Collected data entries:

--- --- ---

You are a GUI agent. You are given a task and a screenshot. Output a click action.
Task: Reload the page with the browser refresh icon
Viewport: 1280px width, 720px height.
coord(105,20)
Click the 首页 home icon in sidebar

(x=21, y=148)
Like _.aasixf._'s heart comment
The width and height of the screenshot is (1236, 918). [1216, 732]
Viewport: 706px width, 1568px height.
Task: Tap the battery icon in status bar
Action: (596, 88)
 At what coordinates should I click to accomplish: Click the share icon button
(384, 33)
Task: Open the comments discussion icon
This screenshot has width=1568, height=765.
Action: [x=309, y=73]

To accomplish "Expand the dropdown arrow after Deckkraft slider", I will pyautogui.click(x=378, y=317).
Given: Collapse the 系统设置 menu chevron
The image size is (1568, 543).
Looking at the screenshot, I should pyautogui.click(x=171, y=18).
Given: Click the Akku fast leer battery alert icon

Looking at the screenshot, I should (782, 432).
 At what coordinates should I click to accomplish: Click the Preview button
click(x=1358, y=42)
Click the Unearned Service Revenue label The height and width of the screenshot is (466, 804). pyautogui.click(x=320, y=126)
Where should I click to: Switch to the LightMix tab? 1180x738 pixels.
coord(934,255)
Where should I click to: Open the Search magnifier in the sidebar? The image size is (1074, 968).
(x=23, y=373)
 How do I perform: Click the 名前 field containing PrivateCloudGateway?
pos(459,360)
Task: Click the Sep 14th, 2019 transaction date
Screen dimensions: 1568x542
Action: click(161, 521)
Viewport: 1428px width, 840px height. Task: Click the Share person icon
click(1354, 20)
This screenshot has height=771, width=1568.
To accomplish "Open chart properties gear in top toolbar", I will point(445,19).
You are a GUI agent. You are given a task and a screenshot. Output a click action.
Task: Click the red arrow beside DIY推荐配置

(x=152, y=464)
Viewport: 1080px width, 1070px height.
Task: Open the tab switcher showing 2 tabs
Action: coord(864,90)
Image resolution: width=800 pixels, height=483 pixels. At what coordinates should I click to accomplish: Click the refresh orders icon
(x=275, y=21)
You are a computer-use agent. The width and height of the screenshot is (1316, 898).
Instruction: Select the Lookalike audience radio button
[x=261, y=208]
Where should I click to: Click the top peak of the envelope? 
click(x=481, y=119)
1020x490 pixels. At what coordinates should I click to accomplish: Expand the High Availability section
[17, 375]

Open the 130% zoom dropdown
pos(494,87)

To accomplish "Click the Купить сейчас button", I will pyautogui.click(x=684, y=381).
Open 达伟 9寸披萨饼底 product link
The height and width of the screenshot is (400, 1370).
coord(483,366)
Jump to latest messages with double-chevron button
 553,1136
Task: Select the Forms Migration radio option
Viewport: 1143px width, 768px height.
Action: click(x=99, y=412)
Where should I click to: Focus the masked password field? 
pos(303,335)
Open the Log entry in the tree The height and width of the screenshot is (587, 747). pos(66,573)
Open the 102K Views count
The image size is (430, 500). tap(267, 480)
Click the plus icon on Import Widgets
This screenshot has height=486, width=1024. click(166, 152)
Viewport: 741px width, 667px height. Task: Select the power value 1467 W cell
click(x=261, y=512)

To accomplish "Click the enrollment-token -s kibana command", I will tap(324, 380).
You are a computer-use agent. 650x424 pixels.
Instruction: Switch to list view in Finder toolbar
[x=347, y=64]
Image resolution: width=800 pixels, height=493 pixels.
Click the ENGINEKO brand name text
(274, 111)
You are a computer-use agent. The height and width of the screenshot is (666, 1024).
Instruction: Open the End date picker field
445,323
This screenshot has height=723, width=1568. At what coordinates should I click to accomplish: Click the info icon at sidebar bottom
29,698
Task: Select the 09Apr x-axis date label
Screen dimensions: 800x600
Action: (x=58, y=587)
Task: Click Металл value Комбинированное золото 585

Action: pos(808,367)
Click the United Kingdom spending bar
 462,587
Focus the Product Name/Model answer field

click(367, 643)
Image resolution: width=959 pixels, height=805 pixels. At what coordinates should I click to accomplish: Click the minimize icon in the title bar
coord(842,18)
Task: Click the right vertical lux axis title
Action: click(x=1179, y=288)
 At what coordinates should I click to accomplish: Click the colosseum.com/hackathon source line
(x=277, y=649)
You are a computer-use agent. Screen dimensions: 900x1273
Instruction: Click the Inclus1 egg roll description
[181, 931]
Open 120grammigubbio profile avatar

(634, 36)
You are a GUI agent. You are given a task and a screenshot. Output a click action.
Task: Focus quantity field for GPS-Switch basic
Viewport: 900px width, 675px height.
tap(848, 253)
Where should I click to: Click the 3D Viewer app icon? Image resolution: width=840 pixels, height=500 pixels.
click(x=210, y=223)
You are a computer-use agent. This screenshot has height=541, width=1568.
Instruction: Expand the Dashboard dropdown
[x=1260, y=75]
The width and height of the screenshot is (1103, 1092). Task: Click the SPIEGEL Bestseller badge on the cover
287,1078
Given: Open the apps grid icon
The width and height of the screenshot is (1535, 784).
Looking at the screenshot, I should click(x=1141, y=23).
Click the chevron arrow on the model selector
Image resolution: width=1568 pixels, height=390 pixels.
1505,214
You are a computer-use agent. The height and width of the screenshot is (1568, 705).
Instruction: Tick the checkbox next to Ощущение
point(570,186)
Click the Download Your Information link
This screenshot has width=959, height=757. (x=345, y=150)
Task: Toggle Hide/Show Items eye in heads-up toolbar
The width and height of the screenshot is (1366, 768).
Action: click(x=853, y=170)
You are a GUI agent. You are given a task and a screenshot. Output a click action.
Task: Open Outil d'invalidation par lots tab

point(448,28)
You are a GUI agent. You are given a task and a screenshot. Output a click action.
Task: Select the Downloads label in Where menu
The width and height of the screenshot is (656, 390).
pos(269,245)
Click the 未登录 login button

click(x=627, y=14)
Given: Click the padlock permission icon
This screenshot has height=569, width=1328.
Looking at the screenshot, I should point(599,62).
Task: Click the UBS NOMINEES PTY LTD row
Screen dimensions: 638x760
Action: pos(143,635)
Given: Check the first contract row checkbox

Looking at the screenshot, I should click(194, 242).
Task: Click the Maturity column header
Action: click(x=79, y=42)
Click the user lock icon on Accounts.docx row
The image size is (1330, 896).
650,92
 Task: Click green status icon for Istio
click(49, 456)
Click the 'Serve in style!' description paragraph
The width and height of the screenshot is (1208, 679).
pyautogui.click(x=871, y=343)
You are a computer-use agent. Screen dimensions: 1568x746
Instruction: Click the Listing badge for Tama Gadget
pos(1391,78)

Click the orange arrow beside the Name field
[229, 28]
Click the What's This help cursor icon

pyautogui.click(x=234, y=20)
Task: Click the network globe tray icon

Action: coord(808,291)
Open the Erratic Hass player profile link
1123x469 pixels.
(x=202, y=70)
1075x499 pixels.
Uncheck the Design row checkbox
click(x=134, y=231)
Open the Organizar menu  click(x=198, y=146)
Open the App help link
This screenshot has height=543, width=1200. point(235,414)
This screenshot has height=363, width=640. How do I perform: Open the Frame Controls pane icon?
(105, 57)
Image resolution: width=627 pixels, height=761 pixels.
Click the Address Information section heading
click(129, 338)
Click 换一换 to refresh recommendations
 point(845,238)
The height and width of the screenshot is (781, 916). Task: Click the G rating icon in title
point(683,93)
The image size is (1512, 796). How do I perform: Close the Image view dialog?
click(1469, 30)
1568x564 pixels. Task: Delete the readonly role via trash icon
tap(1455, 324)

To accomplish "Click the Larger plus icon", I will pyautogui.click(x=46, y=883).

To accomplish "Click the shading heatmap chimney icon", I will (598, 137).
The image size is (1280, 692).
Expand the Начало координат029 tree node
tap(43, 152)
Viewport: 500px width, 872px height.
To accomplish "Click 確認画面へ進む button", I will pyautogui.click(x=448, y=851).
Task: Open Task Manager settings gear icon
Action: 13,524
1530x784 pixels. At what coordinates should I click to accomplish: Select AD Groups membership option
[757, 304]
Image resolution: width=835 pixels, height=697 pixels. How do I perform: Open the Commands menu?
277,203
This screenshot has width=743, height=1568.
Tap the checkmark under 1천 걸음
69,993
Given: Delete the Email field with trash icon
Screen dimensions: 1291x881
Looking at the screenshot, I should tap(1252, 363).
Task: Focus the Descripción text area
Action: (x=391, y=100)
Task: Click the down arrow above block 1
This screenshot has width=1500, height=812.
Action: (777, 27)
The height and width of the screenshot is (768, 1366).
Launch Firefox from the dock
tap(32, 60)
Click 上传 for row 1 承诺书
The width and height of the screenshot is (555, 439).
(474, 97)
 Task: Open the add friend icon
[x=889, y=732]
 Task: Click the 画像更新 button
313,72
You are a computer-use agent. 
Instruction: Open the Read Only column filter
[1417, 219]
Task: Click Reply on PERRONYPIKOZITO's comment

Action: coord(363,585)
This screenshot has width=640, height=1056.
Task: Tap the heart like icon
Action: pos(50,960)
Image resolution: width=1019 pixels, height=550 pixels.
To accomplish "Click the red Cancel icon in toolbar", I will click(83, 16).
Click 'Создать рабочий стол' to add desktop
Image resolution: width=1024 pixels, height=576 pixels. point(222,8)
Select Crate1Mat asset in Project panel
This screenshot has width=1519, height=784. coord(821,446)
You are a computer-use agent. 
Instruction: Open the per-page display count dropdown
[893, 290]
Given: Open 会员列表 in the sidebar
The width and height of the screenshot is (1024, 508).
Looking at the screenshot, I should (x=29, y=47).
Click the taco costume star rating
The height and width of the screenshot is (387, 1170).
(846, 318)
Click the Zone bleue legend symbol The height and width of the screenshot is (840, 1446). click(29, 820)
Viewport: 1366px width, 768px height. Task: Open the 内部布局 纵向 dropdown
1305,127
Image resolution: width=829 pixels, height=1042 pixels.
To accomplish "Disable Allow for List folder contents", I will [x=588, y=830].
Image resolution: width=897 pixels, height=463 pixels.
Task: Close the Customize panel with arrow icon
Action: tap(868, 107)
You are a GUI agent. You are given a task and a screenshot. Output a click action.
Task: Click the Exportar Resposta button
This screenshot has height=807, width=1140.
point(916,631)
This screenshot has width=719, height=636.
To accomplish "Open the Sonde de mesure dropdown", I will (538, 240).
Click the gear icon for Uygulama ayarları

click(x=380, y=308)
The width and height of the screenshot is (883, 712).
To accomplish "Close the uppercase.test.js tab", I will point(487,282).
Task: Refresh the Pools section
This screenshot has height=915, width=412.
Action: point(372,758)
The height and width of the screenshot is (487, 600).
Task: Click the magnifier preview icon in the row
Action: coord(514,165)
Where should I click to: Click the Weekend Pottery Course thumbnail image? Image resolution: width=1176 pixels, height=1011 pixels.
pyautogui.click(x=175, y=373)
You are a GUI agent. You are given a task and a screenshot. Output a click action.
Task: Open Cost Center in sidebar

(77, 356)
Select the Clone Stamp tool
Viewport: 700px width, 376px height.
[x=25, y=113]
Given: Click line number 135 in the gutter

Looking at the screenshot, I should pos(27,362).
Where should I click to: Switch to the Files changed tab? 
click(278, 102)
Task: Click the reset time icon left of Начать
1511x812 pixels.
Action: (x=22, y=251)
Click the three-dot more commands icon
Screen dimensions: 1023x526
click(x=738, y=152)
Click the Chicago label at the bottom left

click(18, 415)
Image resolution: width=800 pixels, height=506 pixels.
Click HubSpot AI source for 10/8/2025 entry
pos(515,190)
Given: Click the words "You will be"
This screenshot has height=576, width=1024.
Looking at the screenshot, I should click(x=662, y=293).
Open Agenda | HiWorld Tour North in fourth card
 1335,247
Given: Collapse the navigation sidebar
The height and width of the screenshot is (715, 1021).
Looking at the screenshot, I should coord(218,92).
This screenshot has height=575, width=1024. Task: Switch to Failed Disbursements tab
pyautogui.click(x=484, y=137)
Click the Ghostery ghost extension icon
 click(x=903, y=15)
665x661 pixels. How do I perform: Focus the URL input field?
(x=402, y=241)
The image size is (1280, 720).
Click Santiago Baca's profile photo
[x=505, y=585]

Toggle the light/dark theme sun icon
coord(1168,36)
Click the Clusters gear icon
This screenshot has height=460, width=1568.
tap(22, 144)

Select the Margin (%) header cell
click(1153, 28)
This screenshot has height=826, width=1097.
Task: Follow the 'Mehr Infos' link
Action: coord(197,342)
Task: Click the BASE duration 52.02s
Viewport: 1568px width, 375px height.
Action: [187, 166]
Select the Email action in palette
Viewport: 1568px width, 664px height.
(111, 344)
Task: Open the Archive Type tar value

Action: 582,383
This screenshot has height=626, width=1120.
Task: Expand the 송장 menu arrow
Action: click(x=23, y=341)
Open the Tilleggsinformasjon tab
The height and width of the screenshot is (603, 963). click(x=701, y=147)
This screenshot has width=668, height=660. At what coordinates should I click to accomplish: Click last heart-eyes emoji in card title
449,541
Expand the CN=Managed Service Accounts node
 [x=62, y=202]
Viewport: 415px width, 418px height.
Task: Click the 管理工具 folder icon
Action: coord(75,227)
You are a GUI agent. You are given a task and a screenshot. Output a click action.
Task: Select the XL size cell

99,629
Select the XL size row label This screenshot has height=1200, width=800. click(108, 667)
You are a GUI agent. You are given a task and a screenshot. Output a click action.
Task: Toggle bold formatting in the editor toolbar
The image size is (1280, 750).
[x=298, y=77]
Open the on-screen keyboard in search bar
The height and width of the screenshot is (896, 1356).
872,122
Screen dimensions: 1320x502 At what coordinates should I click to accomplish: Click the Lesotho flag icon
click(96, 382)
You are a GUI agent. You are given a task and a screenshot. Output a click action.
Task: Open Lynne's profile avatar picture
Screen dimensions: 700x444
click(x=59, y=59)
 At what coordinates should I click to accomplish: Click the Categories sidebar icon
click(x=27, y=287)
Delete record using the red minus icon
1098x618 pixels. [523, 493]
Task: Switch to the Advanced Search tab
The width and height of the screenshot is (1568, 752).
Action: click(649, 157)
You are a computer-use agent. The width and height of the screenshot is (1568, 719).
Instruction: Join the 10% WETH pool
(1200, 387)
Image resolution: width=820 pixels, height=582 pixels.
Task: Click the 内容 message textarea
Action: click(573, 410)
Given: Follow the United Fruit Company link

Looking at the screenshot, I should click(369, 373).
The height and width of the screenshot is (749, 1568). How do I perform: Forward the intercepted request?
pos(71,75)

--- --- ---

◆ **Exercise directions**
Count how many lines in the entries hold "Collapse" and reply with that number alone.

◆ **Result**
2